I like your thinking. Chin and I when down a similar path trying to use exiting operation primitives in conjunction with a new Modify primitive. We ruled out the idea because we needed to add additional conditional logic to the existing primitive in order to handle the modify specific behaviours. In addition, it just didn't work since there were situations where you couldn't properly provide the needed modify behaviours (specifically around error handling and backing out a modify failure in a subtree). It began to feel unnatural. The bastard child of an unholy wedlock. ;-)
I have provided detailed comments below. I would like you to give deep thought to whether you think trying to overload the existing primitives to support modify and the added complexity is going to really save us anything over a separate modify command set that has an independent state machine from the existing unmodified state machine.
John.
On 2012-07-03, at 3:09 PM, Jerry Sobieski wrote:
Hi everyone-
The connection modification capability for version 2.0 was initially
presented as a simple enhancement to extend the scheduled end time.
Or perhaps to increase the bandwidth, on an existing reservation.
This was supposed to be a very limited functional tweek for v2.0.
Yes, I am still proposing this is the only capability we implement in 2.0.
But then we decide "hitless" was a requirement; And then we added
"path preservation" as a requirement. It was *assumed* that we
needed a unique Modify() primitive to do this... probably because
prior tools have them... Suddenly, we are re-defining
the entire state machine (yet again), and making it
still more complex, in order to make this "simple" enhancement.
Sigh (throwing hands up into the air then smashing head against table)... a new state machine modelling the Modify lifecycle with no changes to the existing state machine. Two-phase reserve is a separate issue from Modify.
This increasing complexity is actually counter to what we were
trying to do in Oxford: to simplify the state machine. And
in general, counter to good protocol design.
Okay, I will not write an extensive dissertation on how this statement is inaccurate. The original intent of the Oxford state machine was to fix the delayed provisionConfirm message. Henrick, Chin, and Tomohiro did a great job trying to rationalize the existing state machine and simplify it where possible. What we landed on was two separate state machines to more simply describe each NSA role. Out of Oxford we actually ended up with more state machines and states than we went into Oxford with. Why is this you ask? It is because we are designing a complex distributed reservation and provisioning system. This is not a simple task given the behavioural constraints we have placed on the team. People need to realize that sometimes correctness is complex and not as simple as first thought. I think is NSI project is a perfect example of this.
I think the existing
state machine has been thoroughly vetted and is adequate for the
protocol, and that we should consider functions like "Modify" as
higher layer constructs that should be implemented using the
existing atomic primitives we already have. Things like protection
circuits, and diversity attributes, and the like will all pose
similar challenges - and we cant keep changing the state machine
everytime someone has a "simple" feature they can't live without...
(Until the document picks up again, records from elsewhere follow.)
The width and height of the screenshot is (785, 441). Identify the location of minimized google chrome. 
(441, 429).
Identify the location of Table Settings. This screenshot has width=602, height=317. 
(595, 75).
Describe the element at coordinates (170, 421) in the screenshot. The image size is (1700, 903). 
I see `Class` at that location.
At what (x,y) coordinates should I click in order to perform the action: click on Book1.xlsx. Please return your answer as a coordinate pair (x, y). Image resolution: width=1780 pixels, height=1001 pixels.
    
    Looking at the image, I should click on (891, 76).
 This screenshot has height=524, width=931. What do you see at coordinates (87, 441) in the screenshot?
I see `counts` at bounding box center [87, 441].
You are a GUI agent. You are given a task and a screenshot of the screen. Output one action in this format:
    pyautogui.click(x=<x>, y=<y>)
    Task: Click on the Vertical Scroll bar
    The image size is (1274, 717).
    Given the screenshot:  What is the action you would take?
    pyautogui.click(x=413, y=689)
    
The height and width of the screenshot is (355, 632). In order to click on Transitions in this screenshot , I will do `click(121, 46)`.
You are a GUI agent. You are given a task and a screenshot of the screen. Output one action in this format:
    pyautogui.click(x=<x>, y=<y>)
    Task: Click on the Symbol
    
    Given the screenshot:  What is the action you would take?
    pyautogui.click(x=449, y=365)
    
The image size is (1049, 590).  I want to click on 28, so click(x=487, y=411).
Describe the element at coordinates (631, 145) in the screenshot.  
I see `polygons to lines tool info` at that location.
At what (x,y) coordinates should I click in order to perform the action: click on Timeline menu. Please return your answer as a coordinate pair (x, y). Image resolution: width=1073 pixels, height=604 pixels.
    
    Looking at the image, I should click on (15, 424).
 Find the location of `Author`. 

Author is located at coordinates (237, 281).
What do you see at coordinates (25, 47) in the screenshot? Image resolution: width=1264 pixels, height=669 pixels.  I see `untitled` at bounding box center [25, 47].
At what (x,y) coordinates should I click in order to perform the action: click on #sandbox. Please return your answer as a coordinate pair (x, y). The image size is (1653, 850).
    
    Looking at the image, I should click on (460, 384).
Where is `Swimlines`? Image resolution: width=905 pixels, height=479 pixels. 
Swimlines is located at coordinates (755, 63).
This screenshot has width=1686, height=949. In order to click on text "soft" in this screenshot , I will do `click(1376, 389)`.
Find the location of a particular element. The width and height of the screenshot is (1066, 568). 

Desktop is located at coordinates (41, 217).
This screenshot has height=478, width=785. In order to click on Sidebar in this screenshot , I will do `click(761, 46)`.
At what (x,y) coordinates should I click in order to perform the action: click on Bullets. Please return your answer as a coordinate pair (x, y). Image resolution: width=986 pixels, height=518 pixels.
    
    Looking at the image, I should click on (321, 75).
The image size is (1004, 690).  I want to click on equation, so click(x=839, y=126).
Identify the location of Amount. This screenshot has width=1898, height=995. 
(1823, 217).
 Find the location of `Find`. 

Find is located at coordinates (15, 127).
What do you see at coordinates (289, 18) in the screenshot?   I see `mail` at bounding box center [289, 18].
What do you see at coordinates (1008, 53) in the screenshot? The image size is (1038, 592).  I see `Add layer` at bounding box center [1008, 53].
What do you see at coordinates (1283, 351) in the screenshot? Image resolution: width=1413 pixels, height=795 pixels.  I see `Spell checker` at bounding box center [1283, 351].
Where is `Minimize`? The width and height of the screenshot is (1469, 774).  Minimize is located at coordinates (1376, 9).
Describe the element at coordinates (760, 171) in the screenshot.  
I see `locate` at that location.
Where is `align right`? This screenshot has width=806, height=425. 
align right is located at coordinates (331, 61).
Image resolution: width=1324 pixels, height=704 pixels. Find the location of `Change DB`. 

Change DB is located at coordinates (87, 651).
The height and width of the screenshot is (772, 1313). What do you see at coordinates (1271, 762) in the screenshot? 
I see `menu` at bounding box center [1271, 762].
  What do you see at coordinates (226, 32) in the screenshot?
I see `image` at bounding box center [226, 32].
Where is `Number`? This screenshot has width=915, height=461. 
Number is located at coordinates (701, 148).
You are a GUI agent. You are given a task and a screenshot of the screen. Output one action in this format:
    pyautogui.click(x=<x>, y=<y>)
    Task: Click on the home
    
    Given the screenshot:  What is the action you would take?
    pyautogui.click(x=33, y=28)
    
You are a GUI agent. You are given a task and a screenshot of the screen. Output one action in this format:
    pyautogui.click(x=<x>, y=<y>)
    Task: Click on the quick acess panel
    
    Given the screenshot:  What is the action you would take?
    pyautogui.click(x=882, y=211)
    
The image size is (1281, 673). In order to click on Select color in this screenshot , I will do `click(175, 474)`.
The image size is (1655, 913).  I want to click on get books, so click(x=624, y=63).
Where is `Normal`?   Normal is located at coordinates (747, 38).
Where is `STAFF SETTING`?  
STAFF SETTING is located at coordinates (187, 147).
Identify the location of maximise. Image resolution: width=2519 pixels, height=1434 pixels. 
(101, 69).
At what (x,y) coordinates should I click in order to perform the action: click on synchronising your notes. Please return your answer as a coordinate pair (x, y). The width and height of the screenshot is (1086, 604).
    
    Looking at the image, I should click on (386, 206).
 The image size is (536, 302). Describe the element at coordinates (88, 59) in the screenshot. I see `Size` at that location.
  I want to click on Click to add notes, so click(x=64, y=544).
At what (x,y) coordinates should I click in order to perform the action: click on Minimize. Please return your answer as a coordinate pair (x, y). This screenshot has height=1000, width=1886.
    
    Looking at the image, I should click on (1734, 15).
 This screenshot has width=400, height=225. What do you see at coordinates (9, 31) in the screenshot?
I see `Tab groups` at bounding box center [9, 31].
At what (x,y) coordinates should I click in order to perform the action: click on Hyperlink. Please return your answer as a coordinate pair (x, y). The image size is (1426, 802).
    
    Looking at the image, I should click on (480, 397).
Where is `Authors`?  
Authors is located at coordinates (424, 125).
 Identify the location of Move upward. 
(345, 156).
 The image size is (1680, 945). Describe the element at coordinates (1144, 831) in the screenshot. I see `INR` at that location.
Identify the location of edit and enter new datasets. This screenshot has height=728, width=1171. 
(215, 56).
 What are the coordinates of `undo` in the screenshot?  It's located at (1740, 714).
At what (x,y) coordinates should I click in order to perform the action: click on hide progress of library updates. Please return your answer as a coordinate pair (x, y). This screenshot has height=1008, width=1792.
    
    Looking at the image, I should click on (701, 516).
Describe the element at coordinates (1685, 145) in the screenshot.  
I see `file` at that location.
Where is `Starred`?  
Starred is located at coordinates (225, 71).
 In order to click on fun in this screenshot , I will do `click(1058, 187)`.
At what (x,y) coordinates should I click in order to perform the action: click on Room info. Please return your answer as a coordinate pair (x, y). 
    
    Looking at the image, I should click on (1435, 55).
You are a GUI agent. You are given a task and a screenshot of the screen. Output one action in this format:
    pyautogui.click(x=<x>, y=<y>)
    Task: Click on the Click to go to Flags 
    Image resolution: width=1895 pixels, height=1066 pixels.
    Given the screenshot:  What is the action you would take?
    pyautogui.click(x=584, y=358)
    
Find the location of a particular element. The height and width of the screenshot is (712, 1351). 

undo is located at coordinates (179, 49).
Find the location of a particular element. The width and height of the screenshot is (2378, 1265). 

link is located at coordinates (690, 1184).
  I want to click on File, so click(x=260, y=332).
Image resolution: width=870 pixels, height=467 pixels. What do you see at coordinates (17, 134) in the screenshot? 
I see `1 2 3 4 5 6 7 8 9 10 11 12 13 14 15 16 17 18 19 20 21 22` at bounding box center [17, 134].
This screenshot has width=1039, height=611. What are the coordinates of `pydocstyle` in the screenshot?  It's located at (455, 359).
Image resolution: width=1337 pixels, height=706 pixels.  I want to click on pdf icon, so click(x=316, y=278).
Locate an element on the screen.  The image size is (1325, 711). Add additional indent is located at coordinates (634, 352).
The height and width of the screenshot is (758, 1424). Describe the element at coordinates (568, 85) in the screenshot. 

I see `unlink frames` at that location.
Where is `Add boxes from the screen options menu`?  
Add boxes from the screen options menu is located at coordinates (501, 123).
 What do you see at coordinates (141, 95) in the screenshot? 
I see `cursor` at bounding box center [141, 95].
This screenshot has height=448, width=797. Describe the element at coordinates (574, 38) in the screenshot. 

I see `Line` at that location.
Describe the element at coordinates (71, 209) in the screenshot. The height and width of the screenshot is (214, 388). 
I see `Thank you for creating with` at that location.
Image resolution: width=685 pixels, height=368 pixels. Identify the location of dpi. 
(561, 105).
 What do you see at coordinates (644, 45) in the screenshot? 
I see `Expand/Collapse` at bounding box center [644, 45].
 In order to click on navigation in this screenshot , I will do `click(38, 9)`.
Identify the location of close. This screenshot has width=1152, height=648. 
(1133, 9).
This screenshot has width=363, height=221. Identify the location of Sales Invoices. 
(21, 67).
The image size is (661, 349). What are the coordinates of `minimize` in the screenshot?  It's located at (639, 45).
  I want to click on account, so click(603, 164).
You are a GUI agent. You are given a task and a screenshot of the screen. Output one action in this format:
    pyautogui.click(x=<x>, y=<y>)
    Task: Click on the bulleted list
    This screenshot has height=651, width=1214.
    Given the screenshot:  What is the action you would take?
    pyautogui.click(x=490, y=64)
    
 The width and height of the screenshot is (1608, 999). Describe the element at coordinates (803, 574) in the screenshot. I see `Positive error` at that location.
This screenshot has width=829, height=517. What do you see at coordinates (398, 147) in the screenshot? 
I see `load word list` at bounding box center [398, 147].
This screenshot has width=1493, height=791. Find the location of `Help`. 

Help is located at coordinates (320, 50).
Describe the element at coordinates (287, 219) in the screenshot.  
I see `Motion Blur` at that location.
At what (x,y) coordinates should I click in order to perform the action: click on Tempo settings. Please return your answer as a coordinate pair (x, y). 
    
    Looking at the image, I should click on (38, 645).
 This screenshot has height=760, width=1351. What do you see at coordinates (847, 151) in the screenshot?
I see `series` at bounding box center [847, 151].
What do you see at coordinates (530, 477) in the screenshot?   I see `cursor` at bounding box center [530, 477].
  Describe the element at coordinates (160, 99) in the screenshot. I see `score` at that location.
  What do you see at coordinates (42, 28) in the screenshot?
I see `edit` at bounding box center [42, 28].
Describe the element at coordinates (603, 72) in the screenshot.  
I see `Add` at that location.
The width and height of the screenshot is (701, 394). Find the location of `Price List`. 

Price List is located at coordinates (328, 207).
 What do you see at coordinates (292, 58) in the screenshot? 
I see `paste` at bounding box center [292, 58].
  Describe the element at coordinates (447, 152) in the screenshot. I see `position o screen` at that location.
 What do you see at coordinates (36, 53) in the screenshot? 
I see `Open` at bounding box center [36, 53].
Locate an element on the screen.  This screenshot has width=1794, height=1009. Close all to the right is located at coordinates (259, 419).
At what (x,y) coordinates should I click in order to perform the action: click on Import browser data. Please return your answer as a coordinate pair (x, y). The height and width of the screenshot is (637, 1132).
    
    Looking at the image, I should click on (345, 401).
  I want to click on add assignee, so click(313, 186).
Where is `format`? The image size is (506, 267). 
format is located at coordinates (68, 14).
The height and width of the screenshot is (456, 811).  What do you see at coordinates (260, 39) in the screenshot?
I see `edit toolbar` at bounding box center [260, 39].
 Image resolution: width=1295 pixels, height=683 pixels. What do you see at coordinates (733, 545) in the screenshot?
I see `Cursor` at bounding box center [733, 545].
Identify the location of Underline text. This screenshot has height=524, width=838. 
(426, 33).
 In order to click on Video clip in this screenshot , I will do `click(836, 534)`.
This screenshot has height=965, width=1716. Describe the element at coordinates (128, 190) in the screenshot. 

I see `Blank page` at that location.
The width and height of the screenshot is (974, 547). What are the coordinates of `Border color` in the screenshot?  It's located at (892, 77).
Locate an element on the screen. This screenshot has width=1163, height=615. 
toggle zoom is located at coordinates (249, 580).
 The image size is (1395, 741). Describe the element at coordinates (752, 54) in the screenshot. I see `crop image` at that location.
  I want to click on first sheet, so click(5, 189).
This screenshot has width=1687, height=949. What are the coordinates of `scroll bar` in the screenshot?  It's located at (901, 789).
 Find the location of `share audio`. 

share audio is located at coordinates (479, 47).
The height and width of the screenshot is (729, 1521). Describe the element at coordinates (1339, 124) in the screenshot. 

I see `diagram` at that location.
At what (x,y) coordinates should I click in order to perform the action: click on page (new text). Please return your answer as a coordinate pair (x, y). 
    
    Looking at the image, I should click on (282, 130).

You are making a assumption that I believe is the key flaw in your argument - you are assuming that the existing vetted state machine will not change if you reuse the existing operation primitives. I am not convinced it would not change. It all comes down to if we decide to model the "shadow connection" conditional states within the machine.
Given the developing complexity, we should step back and
re-evaluate a) the urgency for Modify(), b) the means/scope of
implementing it, and c) the timeline it will require to "do it
properly".
At the rate this working group makes decisions and closed on actions we could still be debating this next year. We have time to agree and prototype before closing on the NSI 2.0 specification. If I may point out, the only things we have actually closed on are changes I made to the WSDL that fixed deficiencies in release 1.1. So far we have no new features in 2.0 fully agreed and committed. To be honest, I still do not understand the process we follow.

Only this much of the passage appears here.